Book Review: Keeping Your Kids on God's Side by Natasha Crain

This is one extremely practical book, and is meant to be that way as evidenced by its subtitle:  40 Conversations to Help Them Build a Lasting Faith.  When I read the foreword, by J. Warner Wallace, whose own Cold Case Christianity has become a popular staple in the Apologetics world, I was excited.  Here was a book we could use not only in family Bible studies, but perhaps in Bible classes or special Teen Weekends, as many call them these days.  In fact, some of my brethren need to read that foreword themselves as they seem to miss some vital points in their work with the young people of our congregations.  Mr. Wallace says the same and points to this book as the solution.
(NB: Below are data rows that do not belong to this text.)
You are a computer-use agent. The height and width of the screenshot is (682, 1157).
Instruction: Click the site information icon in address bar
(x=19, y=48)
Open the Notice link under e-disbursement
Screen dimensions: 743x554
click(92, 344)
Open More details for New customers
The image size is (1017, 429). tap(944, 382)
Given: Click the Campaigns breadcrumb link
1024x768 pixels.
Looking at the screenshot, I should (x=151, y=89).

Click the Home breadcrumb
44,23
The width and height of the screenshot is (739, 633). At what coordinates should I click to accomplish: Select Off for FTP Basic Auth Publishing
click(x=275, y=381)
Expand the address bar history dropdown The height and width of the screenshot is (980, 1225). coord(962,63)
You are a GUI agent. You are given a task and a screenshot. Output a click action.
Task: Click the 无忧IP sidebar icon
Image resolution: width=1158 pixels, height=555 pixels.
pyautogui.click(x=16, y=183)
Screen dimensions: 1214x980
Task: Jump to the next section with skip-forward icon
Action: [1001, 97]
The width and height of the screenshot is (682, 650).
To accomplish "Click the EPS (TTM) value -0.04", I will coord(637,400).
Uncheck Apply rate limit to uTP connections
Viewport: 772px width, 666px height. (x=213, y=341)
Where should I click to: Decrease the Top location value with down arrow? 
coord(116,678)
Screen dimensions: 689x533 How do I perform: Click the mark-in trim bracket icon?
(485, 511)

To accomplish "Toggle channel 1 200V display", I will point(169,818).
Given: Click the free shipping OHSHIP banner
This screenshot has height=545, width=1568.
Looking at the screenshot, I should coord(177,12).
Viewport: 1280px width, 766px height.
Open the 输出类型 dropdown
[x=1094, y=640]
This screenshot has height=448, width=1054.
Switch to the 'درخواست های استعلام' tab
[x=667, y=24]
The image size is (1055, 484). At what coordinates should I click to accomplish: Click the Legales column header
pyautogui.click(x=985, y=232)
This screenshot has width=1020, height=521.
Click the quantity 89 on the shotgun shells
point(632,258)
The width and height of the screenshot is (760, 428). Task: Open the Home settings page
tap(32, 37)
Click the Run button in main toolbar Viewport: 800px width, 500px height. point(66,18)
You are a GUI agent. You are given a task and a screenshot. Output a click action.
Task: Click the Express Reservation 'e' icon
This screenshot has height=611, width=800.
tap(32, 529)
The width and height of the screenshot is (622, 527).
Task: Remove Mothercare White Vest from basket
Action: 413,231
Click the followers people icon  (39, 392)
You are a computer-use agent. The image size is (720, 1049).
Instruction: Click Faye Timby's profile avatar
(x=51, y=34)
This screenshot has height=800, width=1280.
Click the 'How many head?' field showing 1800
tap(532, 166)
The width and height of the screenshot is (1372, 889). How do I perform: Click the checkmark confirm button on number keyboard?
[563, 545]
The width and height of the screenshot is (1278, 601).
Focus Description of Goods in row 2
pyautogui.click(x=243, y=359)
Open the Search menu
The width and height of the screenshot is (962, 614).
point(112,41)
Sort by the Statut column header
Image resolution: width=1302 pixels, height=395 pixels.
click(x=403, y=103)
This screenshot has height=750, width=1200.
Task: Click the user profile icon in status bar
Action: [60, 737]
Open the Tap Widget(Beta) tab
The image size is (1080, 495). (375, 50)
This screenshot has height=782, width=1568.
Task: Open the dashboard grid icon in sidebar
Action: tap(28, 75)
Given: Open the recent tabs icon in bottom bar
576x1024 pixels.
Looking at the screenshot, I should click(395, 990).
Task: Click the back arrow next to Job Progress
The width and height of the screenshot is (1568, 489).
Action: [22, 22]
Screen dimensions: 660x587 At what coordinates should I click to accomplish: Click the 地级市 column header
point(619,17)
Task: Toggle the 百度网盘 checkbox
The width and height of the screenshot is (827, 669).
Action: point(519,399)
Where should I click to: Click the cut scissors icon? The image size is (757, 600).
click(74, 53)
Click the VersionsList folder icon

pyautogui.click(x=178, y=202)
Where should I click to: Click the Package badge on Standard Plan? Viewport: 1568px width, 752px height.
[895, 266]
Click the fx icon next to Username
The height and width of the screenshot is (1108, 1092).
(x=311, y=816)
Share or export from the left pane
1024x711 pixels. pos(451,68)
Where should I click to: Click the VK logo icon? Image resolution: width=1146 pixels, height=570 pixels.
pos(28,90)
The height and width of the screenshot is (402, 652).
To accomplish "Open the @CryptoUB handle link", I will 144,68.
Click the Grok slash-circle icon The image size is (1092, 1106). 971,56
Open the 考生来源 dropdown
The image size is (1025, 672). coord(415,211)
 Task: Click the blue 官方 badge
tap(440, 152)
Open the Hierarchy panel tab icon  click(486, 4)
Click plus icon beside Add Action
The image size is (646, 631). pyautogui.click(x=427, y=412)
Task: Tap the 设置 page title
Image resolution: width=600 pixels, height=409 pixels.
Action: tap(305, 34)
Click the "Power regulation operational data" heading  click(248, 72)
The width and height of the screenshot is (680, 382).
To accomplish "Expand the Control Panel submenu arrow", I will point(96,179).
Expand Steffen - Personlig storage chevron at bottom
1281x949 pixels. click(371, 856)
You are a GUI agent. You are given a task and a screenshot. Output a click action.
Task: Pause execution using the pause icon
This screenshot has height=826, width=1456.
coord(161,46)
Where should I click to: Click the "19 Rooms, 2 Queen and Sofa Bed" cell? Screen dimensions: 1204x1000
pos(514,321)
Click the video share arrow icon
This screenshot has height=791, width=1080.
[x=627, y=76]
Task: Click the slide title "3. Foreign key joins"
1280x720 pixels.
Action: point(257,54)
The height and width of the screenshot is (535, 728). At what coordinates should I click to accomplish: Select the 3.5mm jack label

            The biggest problem with this book is that the author's theology often gets in the way of her advice.  You don't teach teenagers to be careful students of exactly what the Bible says, then turn around and twist passages like Mark 9:1 and say they don't really mean what they say because that makes premillennialism untrue.  And although she professes to believe in freewill, her Calvinism also causes her problems.  Some of her arguments are just as specious as the ones she is trying to counter from atheists.
            On the other hand, this can be used carefully as a guide in talking to your children about the things they will hear at school, on media, and from friends.  Several chapters contain a wealth of information that will save you a lot of time gathering for yourself.  My husband will in fact use some of it in the high school class he is teaching, but he has a great deal of knowledge gathered over decades and can find his way through the potholes.  We also have a son who has a degree in Apologetics to bounce some of these things off of.  If you use this book, be sure you use some of the same kind of resources to avoid problems.
            Keeping Your Kids on God's Side is published by Harvest House Publishers.